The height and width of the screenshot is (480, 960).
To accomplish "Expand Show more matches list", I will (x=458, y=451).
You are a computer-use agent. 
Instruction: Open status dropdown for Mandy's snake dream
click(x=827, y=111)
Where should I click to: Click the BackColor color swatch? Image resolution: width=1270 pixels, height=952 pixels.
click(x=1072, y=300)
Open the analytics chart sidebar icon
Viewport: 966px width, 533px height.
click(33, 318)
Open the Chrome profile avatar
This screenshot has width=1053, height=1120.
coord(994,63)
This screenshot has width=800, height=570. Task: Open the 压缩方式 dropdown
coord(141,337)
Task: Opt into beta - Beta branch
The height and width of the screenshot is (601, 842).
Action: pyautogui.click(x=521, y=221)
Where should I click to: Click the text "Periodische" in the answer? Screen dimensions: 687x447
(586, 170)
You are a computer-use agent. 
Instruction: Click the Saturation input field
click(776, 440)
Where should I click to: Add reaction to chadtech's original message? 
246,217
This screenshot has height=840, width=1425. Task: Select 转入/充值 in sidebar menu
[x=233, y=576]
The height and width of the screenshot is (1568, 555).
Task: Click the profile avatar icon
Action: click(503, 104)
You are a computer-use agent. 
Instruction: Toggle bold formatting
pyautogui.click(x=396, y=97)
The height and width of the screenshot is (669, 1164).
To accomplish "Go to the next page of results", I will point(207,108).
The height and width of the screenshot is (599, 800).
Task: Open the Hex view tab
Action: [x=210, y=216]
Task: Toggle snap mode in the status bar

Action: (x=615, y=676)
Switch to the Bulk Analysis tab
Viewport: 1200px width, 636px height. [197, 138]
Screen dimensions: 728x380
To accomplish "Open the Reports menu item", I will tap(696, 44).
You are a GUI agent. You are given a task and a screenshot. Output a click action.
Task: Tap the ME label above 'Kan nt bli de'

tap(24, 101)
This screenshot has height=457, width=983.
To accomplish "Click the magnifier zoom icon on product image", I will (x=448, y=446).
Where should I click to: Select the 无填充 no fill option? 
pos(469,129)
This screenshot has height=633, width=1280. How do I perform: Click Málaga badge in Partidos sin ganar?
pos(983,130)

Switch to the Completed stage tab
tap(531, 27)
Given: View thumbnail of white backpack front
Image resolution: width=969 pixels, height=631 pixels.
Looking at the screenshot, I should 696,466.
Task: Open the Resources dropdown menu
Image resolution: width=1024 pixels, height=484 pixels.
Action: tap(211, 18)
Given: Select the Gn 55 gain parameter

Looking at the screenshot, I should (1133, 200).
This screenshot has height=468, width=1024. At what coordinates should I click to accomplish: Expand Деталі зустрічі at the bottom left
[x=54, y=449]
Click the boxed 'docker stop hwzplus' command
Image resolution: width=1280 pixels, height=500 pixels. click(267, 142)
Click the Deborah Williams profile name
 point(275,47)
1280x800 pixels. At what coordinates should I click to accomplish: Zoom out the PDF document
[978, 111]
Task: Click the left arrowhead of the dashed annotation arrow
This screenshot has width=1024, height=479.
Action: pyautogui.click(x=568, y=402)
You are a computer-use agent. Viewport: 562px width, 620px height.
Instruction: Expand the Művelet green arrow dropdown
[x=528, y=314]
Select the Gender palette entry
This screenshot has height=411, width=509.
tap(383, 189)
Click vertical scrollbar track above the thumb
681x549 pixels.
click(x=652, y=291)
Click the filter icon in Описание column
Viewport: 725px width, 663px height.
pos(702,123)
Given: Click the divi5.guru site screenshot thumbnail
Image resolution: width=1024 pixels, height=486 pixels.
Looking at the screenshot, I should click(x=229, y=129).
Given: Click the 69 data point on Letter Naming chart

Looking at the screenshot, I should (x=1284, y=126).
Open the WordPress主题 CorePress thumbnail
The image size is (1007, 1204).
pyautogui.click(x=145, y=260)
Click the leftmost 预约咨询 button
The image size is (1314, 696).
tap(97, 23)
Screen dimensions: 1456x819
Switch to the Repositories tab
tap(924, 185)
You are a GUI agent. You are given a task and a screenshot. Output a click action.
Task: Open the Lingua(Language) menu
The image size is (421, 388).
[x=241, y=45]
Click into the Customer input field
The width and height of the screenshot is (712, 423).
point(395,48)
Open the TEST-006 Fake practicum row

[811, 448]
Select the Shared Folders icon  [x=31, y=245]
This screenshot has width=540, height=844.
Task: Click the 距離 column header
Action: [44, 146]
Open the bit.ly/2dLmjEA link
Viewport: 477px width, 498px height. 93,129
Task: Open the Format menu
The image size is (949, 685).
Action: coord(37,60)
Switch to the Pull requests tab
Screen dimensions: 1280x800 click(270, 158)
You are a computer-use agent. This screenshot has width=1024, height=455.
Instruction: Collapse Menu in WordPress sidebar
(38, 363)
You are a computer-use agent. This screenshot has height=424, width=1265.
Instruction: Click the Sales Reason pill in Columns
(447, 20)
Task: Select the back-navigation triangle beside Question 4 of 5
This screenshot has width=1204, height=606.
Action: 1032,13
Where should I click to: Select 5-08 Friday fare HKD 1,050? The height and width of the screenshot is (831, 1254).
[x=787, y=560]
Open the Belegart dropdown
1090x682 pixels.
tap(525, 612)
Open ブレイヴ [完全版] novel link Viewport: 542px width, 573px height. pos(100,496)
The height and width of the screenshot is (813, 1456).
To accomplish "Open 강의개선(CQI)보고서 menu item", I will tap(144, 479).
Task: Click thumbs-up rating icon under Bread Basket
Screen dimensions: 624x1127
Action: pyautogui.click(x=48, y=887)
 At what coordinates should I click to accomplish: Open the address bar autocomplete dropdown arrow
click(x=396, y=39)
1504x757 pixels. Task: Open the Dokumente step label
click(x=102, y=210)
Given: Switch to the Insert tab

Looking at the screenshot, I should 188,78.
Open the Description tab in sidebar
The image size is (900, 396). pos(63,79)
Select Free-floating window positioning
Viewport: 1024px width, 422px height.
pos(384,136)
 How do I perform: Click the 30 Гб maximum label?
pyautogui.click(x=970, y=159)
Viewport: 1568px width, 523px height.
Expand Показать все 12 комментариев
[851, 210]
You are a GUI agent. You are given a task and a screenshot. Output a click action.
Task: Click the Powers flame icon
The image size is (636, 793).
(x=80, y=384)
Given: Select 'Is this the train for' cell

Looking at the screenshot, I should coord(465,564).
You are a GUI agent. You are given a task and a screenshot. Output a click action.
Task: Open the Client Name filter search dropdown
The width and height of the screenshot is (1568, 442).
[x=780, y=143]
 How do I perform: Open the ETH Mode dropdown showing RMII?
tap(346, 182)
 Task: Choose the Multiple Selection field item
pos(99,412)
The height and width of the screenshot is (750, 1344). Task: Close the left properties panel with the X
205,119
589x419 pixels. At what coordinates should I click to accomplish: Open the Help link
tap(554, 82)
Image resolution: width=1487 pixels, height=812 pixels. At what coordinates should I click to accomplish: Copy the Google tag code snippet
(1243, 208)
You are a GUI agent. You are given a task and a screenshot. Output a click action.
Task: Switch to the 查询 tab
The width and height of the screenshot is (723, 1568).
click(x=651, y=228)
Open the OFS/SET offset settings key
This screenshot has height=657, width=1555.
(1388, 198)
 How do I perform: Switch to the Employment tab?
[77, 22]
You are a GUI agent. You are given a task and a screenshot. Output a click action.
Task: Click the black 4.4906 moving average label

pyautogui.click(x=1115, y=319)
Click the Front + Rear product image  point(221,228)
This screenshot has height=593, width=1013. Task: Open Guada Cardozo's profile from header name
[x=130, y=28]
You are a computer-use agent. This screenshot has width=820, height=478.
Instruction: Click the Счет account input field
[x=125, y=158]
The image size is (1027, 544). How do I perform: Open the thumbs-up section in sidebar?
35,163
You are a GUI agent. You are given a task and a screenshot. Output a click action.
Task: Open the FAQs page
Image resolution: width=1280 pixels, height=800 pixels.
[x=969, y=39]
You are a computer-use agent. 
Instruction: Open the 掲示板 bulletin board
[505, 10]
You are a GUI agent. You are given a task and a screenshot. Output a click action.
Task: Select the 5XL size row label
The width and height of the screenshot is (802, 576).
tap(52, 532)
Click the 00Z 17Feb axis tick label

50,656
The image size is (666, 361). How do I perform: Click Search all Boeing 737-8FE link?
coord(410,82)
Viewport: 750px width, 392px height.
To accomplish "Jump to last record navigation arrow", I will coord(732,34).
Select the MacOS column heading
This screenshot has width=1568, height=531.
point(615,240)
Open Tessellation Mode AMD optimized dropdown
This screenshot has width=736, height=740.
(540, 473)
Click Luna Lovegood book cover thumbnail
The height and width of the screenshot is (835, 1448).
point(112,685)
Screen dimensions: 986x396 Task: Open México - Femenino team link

### What you should do:
If a line contains the word "product", it counts; say how many such lines the records hold, and give only that number.

### Task response:
2